DATA SUPPLIED:
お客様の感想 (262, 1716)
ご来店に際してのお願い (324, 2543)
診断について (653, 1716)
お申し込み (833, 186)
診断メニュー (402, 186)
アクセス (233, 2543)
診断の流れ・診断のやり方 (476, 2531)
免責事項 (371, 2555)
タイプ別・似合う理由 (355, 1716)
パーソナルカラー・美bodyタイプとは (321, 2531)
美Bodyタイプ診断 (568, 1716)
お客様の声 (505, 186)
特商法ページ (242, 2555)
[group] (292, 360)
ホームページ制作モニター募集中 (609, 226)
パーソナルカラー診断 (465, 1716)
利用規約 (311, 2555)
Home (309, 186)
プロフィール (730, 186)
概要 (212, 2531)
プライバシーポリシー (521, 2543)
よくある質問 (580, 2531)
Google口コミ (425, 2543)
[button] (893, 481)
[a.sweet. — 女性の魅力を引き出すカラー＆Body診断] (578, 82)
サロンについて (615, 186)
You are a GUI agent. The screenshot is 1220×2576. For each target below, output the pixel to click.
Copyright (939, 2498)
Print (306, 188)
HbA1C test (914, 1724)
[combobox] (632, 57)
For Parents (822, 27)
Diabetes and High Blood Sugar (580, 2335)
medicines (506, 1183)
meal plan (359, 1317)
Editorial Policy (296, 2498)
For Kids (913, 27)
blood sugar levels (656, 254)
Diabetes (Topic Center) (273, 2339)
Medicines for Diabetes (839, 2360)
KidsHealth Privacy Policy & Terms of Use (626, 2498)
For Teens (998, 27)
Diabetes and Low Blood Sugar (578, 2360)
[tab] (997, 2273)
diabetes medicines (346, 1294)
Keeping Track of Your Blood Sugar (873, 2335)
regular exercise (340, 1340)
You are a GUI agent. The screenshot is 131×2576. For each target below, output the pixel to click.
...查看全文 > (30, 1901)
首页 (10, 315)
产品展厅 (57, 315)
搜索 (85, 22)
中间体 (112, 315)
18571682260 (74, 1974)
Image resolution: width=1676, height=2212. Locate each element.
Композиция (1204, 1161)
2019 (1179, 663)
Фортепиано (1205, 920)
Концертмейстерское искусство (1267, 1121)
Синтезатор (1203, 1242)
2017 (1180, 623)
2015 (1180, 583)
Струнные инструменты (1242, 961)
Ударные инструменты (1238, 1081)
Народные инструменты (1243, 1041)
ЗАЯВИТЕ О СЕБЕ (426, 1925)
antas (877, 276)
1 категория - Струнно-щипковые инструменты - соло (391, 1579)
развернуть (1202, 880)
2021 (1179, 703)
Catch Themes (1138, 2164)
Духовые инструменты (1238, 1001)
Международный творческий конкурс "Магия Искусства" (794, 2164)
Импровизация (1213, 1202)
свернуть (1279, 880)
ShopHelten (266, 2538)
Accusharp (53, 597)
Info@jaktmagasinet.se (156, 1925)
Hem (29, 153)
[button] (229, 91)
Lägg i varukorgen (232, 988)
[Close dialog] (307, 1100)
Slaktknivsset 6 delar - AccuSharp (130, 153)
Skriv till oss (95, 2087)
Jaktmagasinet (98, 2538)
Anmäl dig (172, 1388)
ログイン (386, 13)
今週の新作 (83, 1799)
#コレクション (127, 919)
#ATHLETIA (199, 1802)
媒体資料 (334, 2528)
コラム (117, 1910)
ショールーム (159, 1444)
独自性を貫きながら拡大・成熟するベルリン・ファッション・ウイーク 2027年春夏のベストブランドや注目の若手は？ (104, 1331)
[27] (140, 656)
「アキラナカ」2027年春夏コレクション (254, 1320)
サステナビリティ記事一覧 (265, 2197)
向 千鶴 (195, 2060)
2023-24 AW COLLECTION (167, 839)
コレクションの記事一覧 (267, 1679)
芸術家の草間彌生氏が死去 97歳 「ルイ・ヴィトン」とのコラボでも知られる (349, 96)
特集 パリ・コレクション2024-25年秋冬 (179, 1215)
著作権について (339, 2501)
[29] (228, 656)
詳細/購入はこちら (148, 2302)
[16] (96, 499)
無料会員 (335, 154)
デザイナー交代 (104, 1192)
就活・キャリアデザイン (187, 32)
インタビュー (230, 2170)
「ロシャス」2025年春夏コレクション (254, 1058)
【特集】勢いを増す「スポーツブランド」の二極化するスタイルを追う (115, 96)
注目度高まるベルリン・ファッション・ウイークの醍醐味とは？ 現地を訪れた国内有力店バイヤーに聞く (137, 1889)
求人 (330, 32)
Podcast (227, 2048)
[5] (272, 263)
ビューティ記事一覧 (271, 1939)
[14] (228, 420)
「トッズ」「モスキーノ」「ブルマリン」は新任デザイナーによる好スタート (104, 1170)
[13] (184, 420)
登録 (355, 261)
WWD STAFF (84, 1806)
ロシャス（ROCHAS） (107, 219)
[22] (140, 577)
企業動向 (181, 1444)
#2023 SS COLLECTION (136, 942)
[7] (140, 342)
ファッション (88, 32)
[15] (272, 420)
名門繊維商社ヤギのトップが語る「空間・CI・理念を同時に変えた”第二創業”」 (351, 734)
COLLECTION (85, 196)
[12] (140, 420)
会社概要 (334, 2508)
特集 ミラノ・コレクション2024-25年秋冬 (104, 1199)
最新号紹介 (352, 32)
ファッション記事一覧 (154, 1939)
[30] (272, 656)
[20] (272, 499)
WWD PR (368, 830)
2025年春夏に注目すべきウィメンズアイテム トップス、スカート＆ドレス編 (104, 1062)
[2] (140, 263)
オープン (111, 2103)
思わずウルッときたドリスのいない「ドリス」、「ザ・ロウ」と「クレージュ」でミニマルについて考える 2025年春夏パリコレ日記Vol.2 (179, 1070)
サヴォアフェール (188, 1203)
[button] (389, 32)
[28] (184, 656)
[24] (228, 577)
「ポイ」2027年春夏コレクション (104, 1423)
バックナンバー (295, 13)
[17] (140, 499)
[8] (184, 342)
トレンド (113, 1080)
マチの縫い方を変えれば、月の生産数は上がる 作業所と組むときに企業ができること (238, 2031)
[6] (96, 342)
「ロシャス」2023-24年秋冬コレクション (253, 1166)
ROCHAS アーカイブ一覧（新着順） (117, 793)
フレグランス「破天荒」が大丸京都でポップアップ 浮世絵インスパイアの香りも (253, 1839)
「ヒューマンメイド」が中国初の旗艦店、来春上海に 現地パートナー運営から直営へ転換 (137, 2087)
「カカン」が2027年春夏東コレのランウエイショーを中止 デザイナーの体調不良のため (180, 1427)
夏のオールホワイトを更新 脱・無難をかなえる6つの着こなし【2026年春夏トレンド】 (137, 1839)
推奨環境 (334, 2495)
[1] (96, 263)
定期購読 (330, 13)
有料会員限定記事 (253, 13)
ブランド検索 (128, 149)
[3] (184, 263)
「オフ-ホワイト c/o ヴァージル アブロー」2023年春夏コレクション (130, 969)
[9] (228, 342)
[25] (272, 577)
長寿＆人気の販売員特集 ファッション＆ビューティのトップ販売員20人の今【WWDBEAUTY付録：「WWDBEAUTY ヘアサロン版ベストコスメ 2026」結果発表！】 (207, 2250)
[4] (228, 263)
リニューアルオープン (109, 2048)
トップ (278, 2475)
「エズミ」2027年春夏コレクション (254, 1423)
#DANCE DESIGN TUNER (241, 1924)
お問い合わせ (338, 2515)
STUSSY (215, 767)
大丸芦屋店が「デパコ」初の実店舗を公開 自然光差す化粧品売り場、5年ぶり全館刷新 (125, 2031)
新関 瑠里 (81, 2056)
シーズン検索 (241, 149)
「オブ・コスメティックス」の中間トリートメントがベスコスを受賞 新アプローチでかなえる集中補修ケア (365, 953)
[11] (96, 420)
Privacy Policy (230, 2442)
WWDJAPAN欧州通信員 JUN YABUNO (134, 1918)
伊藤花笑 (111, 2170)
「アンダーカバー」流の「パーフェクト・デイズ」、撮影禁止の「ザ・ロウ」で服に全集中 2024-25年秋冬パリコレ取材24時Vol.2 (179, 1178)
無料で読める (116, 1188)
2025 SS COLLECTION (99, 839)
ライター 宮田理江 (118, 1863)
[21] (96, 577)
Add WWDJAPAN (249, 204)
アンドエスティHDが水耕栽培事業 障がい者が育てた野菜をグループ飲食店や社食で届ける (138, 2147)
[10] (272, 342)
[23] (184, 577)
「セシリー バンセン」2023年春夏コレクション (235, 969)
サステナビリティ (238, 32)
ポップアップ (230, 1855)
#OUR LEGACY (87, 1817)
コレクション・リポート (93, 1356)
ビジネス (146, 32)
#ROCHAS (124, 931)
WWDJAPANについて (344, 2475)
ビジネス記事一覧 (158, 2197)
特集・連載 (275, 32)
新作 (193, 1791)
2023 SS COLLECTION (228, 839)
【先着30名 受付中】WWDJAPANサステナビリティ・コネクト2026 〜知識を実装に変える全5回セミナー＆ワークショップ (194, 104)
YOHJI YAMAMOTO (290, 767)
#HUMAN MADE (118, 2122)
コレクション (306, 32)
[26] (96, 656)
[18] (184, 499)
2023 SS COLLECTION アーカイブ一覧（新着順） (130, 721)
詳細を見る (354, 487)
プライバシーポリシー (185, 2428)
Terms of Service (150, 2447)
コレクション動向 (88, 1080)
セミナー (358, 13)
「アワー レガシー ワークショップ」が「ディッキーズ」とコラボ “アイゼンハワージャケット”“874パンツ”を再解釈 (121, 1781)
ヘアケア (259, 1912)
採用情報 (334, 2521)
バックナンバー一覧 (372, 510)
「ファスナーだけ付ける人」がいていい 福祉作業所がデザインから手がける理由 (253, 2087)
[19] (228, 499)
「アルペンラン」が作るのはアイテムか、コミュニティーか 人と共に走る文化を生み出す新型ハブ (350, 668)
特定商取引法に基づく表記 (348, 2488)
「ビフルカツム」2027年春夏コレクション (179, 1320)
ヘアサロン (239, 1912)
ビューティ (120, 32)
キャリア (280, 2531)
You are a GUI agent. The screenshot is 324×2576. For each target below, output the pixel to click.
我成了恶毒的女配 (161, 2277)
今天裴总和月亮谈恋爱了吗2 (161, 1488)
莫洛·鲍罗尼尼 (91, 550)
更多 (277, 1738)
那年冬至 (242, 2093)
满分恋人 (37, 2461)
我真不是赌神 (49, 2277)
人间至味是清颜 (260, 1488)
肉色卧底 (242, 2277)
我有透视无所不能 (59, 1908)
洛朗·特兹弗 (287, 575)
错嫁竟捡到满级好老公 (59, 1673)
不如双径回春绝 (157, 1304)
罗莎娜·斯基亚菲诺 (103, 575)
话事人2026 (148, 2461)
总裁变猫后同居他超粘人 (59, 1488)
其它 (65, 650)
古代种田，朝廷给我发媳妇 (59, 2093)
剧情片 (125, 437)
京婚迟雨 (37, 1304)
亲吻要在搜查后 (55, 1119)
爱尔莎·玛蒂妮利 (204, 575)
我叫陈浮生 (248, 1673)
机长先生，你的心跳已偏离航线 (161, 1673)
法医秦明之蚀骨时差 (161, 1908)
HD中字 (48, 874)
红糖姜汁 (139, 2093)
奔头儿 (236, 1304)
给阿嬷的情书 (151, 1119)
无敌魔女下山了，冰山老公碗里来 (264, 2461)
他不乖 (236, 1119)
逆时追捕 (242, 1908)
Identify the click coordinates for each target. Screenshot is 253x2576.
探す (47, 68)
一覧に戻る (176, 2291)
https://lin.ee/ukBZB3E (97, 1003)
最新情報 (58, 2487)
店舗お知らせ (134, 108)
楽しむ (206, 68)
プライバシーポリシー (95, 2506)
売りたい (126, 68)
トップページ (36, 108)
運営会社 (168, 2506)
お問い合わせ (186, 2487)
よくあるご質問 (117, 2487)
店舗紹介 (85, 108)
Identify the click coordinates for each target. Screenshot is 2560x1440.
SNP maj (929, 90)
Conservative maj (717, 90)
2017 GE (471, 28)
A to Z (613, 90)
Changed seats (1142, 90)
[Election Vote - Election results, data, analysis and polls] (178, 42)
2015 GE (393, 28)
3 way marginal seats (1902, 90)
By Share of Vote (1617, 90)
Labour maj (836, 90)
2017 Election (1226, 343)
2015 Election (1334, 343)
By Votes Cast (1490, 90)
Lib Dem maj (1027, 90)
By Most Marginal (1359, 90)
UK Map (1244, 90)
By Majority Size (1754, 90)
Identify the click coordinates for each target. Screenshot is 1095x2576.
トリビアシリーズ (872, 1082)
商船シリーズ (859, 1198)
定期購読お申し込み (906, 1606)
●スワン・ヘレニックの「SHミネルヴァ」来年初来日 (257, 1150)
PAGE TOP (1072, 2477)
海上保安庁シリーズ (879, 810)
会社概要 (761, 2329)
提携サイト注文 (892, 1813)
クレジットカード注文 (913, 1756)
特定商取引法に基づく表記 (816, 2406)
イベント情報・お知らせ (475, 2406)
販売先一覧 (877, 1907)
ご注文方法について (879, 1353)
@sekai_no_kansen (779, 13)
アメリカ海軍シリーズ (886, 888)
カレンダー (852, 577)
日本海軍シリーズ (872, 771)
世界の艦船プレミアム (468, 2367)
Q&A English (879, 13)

THE PROBLEM: State the number of lines above that hold the word "Policy", and say nothing else.

ANSWER BOX: 3